◆ Stated goal
Reproduce verbatim the part of the material that opens with the line containing "Given: Click the lock icon in status bar" and closes with the line containing "pyautogui.click(x=411, y=240)", including both of those lines.

◆ Records to process
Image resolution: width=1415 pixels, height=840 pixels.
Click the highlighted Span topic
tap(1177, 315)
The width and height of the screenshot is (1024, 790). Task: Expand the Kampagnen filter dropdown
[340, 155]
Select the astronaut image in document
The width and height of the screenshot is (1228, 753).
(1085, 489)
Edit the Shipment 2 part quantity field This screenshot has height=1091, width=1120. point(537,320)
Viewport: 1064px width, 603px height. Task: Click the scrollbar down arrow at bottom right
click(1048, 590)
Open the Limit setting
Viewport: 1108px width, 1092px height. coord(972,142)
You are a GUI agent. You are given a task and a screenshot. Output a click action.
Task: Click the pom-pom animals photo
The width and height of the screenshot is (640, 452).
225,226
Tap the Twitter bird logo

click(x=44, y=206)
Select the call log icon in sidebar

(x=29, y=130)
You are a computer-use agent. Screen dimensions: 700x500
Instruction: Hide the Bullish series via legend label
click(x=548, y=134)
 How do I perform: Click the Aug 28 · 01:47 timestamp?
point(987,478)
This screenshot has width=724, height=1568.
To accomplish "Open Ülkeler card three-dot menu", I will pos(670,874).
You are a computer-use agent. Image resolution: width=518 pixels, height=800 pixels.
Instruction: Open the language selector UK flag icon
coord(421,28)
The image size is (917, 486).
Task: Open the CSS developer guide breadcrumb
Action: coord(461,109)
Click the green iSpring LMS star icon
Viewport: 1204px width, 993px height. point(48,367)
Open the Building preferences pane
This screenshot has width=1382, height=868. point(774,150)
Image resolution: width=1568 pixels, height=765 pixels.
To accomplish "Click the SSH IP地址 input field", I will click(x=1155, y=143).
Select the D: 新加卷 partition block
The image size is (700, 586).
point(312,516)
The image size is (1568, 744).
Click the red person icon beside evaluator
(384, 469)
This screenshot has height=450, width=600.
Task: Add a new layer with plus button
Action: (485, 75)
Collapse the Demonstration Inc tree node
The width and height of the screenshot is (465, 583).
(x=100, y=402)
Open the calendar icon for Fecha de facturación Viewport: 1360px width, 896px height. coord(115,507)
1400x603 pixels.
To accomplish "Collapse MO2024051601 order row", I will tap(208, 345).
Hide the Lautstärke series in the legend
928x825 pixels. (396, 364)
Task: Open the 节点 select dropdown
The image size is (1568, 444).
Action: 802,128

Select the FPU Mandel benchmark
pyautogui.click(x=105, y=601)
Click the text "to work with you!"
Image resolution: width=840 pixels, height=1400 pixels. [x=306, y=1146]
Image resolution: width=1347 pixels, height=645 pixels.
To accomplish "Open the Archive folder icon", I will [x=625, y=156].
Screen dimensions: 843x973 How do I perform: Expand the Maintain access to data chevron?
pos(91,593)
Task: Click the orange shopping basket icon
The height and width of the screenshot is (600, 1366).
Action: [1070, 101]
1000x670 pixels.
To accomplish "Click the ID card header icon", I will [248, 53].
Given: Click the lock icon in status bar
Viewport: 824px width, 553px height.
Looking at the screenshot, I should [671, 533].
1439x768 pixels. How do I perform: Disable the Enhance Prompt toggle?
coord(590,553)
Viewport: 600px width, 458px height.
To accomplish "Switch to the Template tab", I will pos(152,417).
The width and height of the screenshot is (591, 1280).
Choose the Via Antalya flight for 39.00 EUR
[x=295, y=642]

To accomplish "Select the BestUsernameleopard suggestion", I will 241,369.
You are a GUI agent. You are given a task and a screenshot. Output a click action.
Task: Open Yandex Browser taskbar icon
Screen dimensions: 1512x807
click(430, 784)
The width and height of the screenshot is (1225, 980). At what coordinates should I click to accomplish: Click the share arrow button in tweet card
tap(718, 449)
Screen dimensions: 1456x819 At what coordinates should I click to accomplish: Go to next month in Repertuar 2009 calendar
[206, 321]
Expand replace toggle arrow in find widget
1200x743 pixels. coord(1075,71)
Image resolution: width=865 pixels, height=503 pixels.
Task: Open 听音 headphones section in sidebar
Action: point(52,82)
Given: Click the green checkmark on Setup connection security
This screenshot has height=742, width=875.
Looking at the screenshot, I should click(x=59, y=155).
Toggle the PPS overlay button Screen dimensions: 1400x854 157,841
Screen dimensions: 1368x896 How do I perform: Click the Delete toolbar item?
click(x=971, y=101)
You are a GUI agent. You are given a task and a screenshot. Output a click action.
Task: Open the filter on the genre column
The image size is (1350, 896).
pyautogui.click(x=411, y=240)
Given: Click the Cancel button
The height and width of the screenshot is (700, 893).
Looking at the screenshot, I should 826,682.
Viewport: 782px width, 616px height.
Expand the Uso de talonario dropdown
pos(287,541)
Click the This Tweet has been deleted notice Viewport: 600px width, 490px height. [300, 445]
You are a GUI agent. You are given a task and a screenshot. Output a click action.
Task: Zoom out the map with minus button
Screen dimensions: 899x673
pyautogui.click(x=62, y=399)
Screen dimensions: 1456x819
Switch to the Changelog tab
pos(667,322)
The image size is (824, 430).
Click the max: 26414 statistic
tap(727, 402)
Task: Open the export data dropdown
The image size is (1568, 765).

◆ Correct response
Given: Click the lock icon in status bar
Viewport: 824px width, 553px height.
Looking at the screenshot, I should [671, 533].
1439x768 pixels. How do I perform: Disable the Enhance Prompt toggle?
coord(590,553)
Viewport: 600px width, 458px height.
To accomplish "Switch to the Template tab", I will pos(152,417).
The width and height of the screenshot is (591, 1280).
Choose the Via Antalya flight for 39.00 EUR
[x=295, y=642]

To accomplish "Select the BestUsernameleopard suggestion", I will 241,369.
You are a GUI agent. You are given a task and a screenshot. Output a click action.
Task: Open Yandex Browser taskbar icon
Screen dimensions: 1512x807
click(430, 784)
The width and height of the screenshot is (1225, 980). At what coordinates should I click to accomplish: Click the share arrow button in tweet card
tap(718, 449)
Screen dimensions: 1456x819 At what coordinates should I click to accomplish: Go to next month in Repertuar 2009 calendar
[206, 321]
Expand replace toggle arrow in find widget
1200x743 pixels. coord(1075,71)
Image resolution: width=865 pixels, height=503 pixels.
Task: Open 听音 headphones section in sidebar
Action: point(52,82)
Given: Click the green checkmark on Setup connection security
This screenshot has height=742, width=875.
Looking at the screenshot, I should click(x=59, y=155).
Toggle the PPS overlay button Screen dimensions: 1400x854 157,841
Screen dimensions: 1368x896 How do I perform: Click the Delete toolbar item?
click(x=971, y=101)
You are a GUI agent. You are given a task and a screenshot. Output a click action.
Task: Open the filter on the genre column
The image size is (1350, 896).
pyautogui.click(x=411, y=240)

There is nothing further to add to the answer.